Application of the NetMHCpan prediction algorithm to CLL cases. (A) Distribution of the number of predicted peptides with HLA binding affinity <150 (black) and 150 to 500 nM (gray) across 31 CLL patients with available HLA typing information (supplemental Table 1). (B) Peptides with predicted binding (IC50 <500 nM by NetMHCpan) from 4 patients were synthesized and tested for HLA-A and -B allele binding using a competitive MHC I allele-binding assay. The percent of predicted peptides with evidence of experimental binding (IC50 < 500 nM) are indicated. (C) The distribution of gene expression for all somatically mutated genes (n = 347) from 26 CLL patients and for the subset of gene mutations encoding neoepitopes with predicted HLA binding scores of IC50 <500 nM (n = 180). No-low, genes within the lowest quartile expression; medium, genes within the 2 middle quartiles of expression; high, genes within the highest quartile of expression.

Majority of predicted HLA-binding neopeptides directly bind HLA proteins in vitro

To experimentally validate the predicted IC50 nanomolar scores, we performed a competitive MHC I allele binding assay (supplemental Table 2)28 and focused on class I HLA-A and -B alleles. To this end, we synthesized 102 unique mutated 9- or 10-mer peptides with predicted IC50 < 500 nM (representing a total of 112 epitopes, as 10 peptides were predicted to bind to multiple alleles within the same patient), identified from 4 CLL cases (patients 1-4). Experimental binding (defined as IC50 <500 nM) was confirmed in 76.5% and 36% of the 112 peptides predicted with IC50 of < 150 or 150 to 500 nM, respectively (Figure 3B). In total, ∼55% (61 of 112) of predicted peptides were experimentally validated as binders to personal HLA alleles. Eighty percent of the 347 mutated genes (or 79% of the 180 mutations with predicted HLA binding) were expressed at medium or high expression levels (Figure 3C).
━━━━━━━━
- **WHAT YOU SHOULD DO**:
Rewrite the passage on CLL neopeptide binding from "To experimentally validate" up to and including "levels (Figure 3C).", replacing "unique" with "distinct". The lines that follow have no connection to the passage on CLL neopeptide binding.
━━━━━━━━
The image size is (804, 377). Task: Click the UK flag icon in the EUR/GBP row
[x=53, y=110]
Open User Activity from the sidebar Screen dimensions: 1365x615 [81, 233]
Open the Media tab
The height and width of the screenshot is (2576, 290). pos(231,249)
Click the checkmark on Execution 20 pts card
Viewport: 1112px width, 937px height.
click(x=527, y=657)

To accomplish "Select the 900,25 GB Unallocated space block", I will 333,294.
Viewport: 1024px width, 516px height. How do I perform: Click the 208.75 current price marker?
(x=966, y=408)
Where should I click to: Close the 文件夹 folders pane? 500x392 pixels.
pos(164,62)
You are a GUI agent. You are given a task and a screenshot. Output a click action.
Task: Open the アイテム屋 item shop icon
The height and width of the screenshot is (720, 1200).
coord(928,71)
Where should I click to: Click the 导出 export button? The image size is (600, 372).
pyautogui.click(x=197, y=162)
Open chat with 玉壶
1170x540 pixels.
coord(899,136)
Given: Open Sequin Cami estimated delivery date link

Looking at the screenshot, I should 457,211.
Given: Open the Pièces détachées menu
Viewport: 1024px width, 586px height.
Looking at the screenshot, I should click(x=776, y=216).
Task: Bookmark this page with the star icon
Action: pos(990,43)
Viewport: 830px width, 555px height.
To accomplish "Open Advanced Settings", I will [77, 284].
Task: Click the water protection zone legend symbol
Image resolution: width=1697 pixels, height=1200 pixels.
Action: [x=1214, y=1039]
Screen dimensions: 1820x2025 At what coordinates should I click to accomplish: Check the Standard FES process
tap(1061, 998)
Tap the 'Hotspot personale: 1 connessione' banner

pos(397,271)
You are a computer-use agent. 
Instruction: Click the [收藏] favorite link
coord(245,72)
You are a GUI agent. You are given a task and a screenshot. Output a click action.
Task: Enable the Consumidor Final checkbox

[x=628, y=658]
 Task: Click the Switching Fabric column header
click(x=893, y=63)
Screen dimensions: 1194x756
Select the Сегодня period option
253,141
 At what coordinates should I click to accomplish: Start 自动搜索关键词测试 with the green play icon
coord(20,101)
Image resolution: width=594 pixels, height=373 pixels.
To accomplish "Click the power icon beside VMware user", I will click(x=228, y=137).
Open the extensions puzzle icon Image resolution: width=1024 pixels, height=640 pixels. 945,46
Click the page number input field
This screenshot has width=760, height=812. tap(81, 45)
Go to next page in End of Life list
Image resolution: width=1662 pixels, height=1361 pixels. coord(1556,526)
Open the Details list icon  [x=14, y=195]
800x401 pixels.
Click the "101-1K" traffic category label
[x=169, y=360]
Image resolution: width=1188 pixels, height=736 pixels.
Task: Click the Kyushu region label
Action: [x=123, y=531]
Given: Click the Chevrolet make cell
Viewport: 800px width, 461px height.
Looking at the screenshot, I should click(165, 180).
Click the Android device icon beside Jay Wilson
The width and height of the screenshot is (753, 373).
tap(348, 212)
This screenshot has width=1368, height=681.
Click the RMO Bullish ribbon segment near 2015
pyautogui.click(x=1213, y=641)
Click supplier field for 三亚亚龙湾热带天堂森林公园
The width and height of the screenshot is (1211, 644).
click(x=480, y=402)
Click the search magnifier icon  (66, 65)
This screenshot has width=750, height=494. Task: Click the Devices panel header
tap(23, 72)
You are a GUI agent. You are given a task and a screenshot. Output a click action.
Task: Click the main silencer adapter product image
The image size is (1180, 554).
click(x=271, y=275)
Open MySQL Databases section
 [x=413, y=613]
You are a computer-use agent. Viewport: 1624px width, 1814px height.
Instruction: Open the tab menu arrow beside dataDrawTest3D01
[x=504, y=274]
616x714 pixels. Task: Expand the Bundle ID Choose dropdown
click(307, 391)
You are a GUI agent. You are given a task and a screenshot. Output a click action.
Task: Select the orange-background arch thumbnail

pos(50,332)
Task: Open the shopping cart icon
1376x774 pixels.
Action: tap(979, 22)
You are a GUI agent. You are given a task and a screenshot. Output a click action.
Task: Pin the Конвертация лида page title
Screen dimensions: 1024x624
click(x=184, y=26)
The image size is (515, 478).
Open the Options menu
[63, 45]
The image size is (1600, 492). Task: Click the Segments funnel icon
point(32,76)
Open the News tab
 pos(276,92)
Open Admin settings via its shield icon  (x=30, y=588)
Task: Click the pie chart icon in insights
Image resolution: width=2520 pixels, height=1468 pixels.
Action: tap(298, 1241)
━━━━━━━━
- **ANSWER TO THIS PROBLEM**:
To experimentally validate the predicted IC50 nanomolar scores, we performed a competitive MHC I allele binding assay (supplemental Table 2)28 and focused on class I HLA-A and -B alleles. To this end, we synthesized 102 distinct mutated 9- or 10-mer peptides with predicted IC50 < 500 nM (representing a total of 112 epitopes, as 10 peptides were predicted to bind to multiple alleles within the same patient), identified from 4 CLL cases (patients 1-4). Experimental binding (defined as IC50 <500 nM) was confirmed in 76.5% and 36% of the 112 peptides predicted with IC50 of < 150 or 150 to 500 nM, respectively (Figure 3B). In total, ∼55% (61 of 112) of predicted peptides were experimentally validated as binders to personal HLA alleles. Eighty percent of the 347 mutated genes (or 79% of the 180 mutations with predicted HLA binding) were expressed at medium or high expression levels (Figure 3C).